Despite their relatively small size, eggs contain a large amount of nutrients and are an important component of a balanced diet.
One large boiled egg contains about 77 calories and contains:
Vitamins A, B5, B12, D, E, K, B6
Folic acid
Phosphorus
Selenium
Calcium
Zinc
Six grams of protein
Five grams of healthy fat
“Eggs are a good source of protein (both whites/yolks). They contain heart-healthy unsaturated fats and are a source of important nutrients like vitamins B6, B12, and D,” says Kurt Hong, MD, an internist at USC’s Keck Medicine.
- Eating cholesterol affects different people in different ways.

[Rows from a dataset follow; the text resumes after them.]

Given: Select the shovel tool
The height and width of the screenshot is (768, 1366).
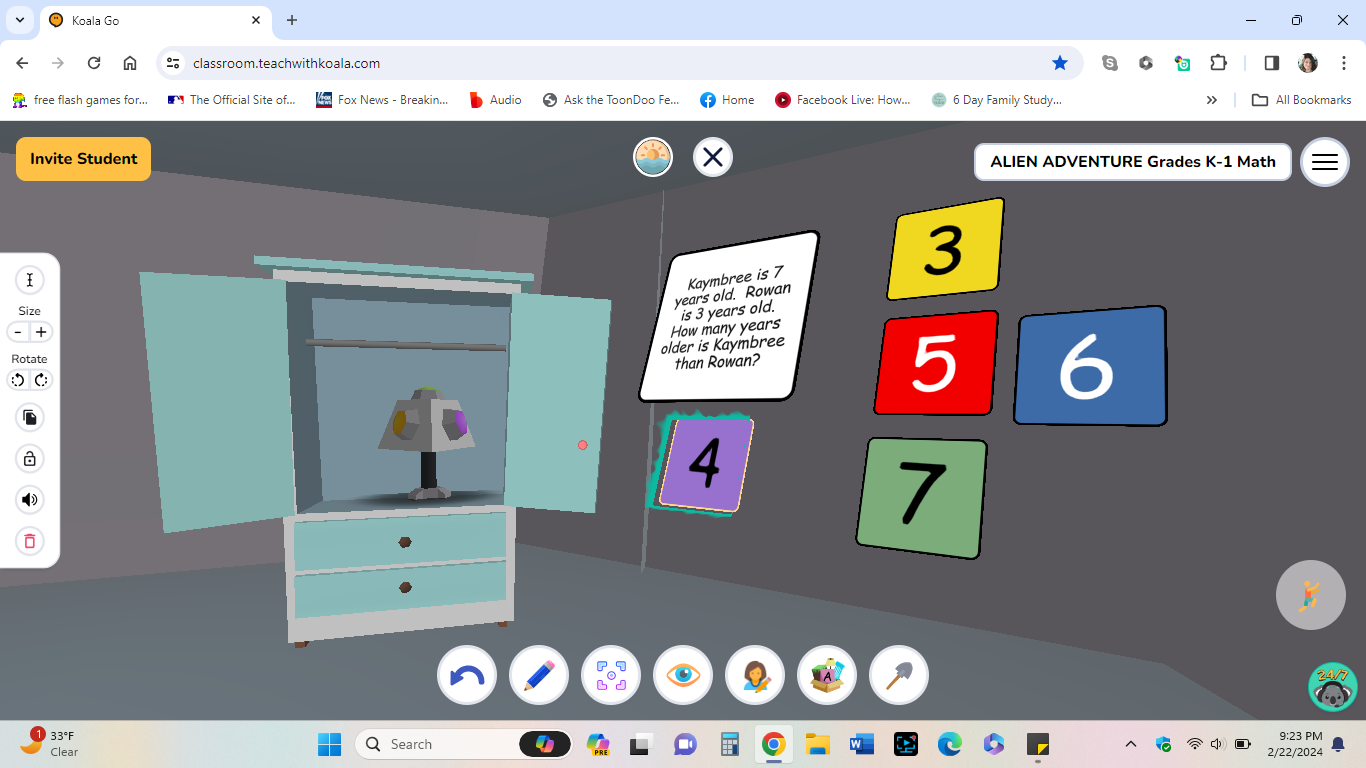Looking at the screenshot, I should point(899,675).
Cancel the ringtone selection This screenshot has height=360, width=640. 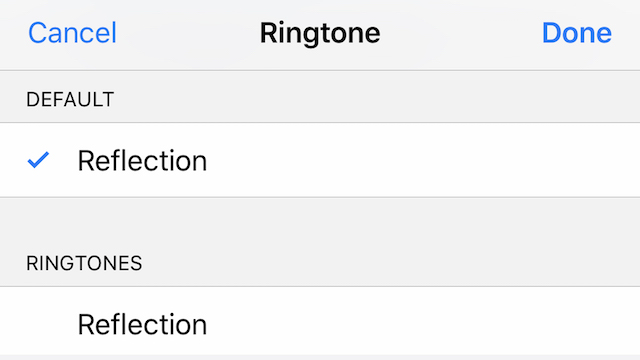pyautogui.click(x=72, y=33)
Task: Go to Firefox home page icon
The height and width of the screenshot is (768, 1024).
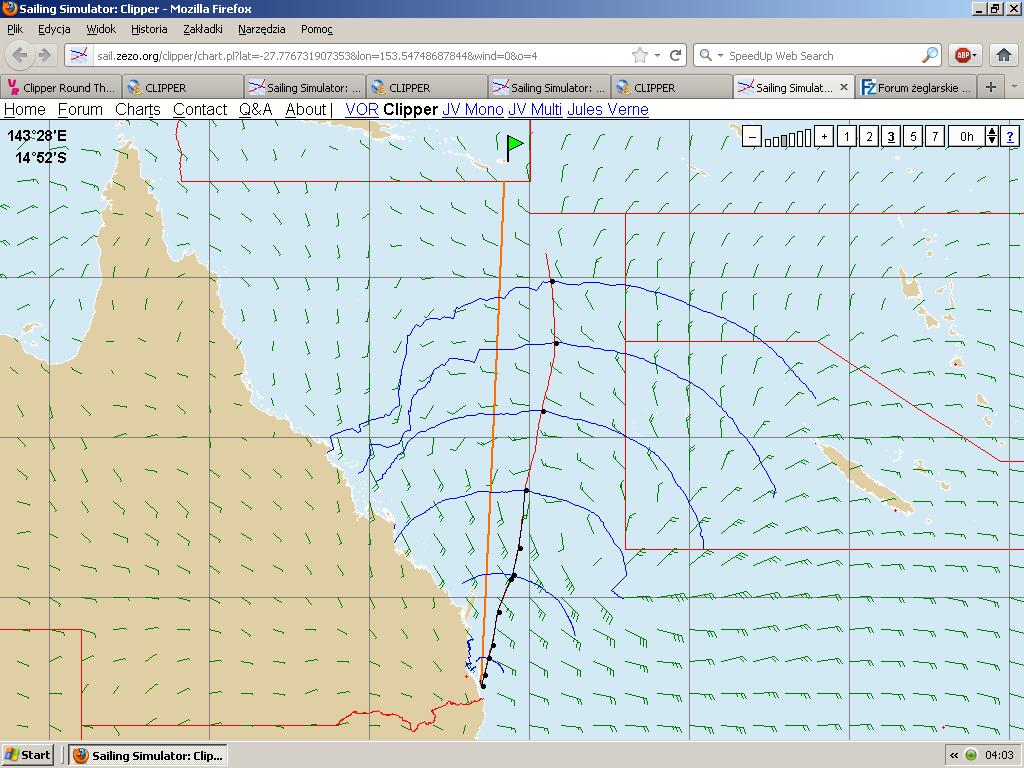Action: coord(1004,56)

Yes, it’s true that eggs, especially egg yolks, are high in cholesterol. One large egg contains about 186 mg of cholesterol. However, before eliminating eggs from the menu, it is a good idea to study the dietary guidelines provided by the United States Department of Agriculture (USDA). One study found that about 70 percent of people found that eggs did not raise their cholesterol at all. According to researchers, dietary cholesterol does not increase blood cholesterol levels. The remaining 30% are called “hyper-responders” and have a slight increase in total and low-density lipoprotein (LDL) cholesterol with egg consumption.

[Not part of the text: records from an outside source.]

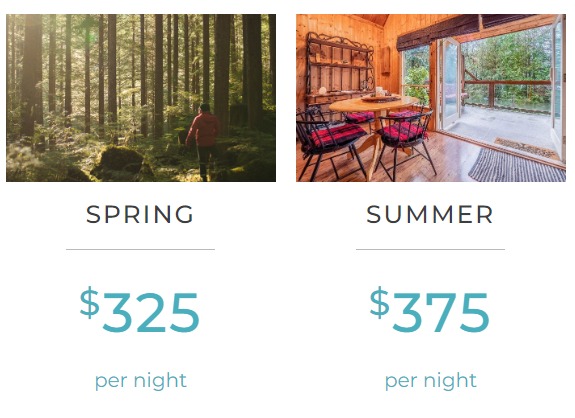Open the Summer cabin interior photo
This screenshot has width=575, height=418.
coord(431,98)
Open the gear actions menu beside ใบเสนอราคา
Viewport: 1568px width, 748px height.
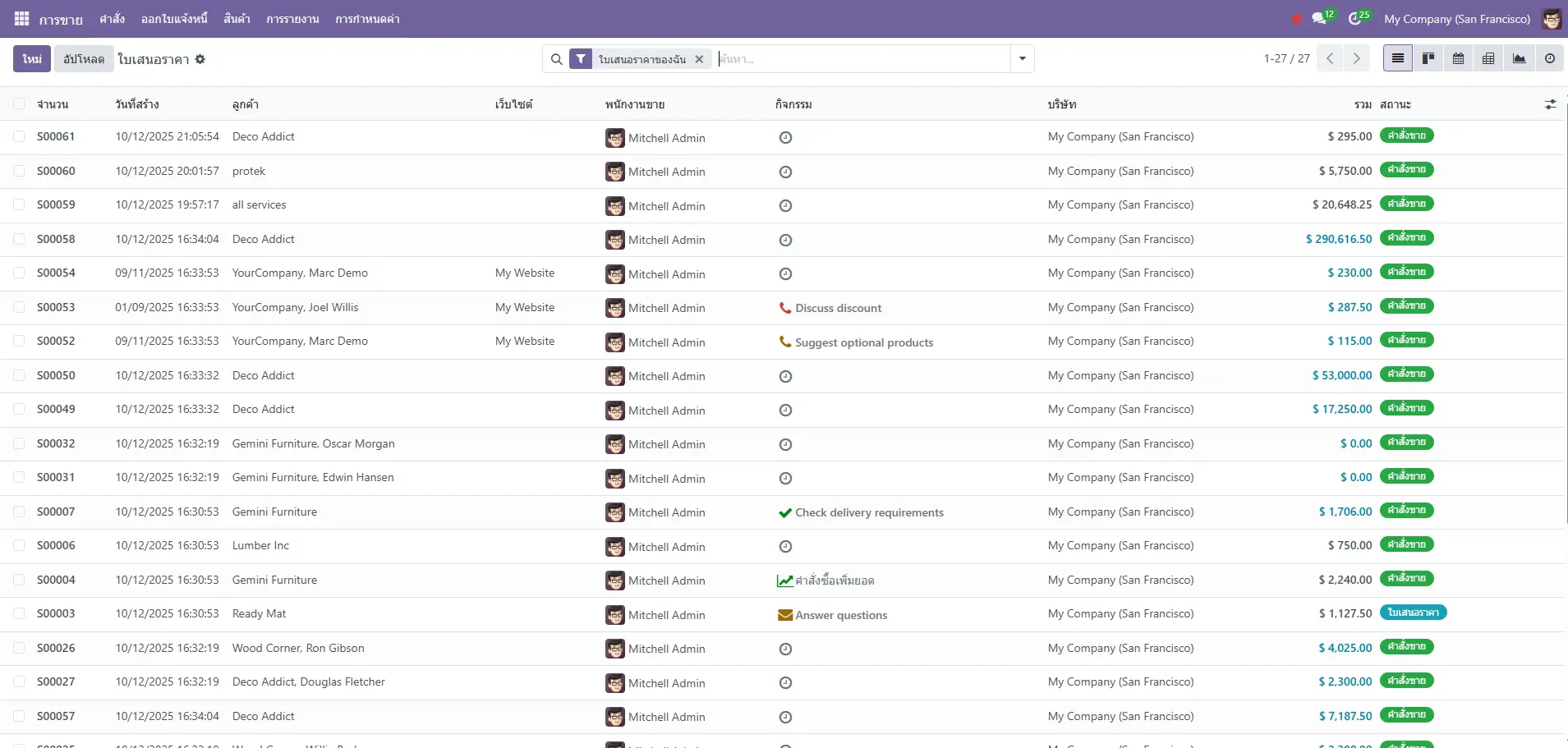click(200, 59)
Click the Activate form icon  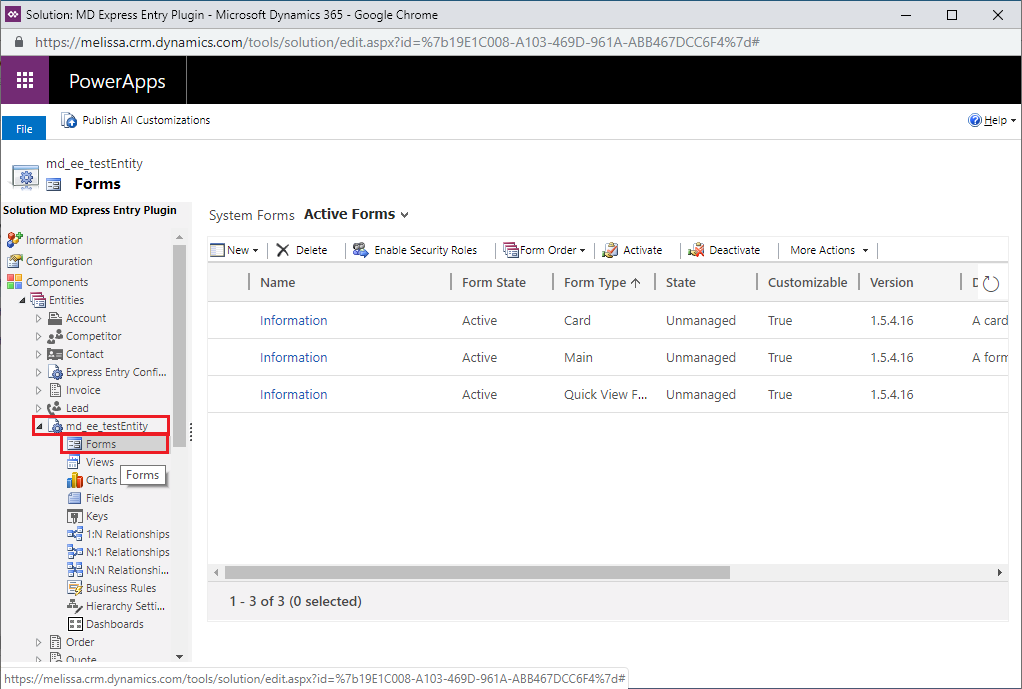point(610,250)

“As with any food, the key here is moderation,” says Hong, M.D., a professor of medicine at the Keck School of Medicine in the US.
- Eggs increase good cholesterol.
Eating eggs can increase levels of high-density lipoprotein (HDL), the so-called “good” cholesterol. People with high HDL levels have a lower risk of heart disease, stroke, and other health problems. In one study, eating two eggs a day for six weeks increased HDL levels by 10 percent. - Get some choline.
Choline is a water-soluble vitamin that is often found along with the B vitamins. It is used to build cell membranes and helps the brain produce signaling molecules. One hard-boiled egg contains approximately 147 mg of choline, which is 27% of the daily intake recommended by the US Food and Drug Administration (FDA). - Eggs help maintain eyesight.
As we age, we need to take care of our eyes. Egg yolks contain large amounts of lutein and zeaxanthin, which reduce the risk of cataracts and macular degeneration. Eggs are rich in vitamin A, which is good for eye health. - Some eggs are better for you.
Omega-3s help lower triglycerides, a type of fat in the blood. For this reason, eating Omega-3-enriched eggs may be an option, especially if you don’t like other Omega-3-rich foods (fish, nuts, seeds). (If your triglyceride level is below 150, you’re doing well; 150-199 is borderline high; 200-499 is high; 500 or higher is considered very high.)